They seek out coaching due less to a sense of failure or incapacity, but more due to their recognition that asking for help will not diminish them in any way. I believe that the root to the capacity to reinvent oneself is this recognition.
Most of us who are highly ambitious and capable have been able to accomplish a lot in our lives using the bootstrapping method: we learn by doing and making “mistakes,” building on our strengths while beating down our weaknesses, sometimes taking lessons learned by others or riding a little on the successes of others that came before us, but much of the time working furiously on our own.

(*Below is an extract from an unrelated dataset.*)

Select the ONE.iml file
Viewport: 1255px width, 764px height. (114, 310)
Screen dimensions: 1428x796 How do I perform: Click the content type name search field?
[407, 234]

Bootstrapping is an excellent starting point to building experience, character, knowledge base, and self-confidence. However, to truly engage with and become a citizen of the environment in which we live, it becomes necessary to reach outward and open ourselves to the resources offered by others and allow them to influence our thinking and actions. This at the same time that we give of what we possess without strings attached–be it knowledge, experience, access to resources, or simple presence and support. This connectivity and exchange with others is what allows us to rise from the level of actors to that of leaders–leader first of ourselves, and then of others.
Easier Said Than Done
If this were an easy thing to do, we would most likely see a great many admirable leaders around us, but we know that this is not the case.
I can offer a carrot (or an apple) for becoming a more highly evolved version of oneself: In opening ourselves to being able to ask for assistance and becoming comfortable with no longer being the “know-it-all” or “controller,” we become freed from constrictive roles others may attempt to impose on us, and also from self-imposed roles. This freeing usually makes acknowledging our own weaknesses, knowledge gaps, or areas of self-interest more likely, while allowing our natural curiosity to flourish, so that learning from both external and internal sources comes more easily.
This combination of humbleness, honesty, and curiosity about others in a person who is capable and accomplished is not only admirable, but is also winning. Just think how more fun and interesting a dinner date would be with someone who is self-aware, asks questions, shares openly, and is open to learning from you!
Reinventing yourself not only carries you to a higher level of self-acceptance, but will likely get you better dinner and party invitations. Have a happy 2014!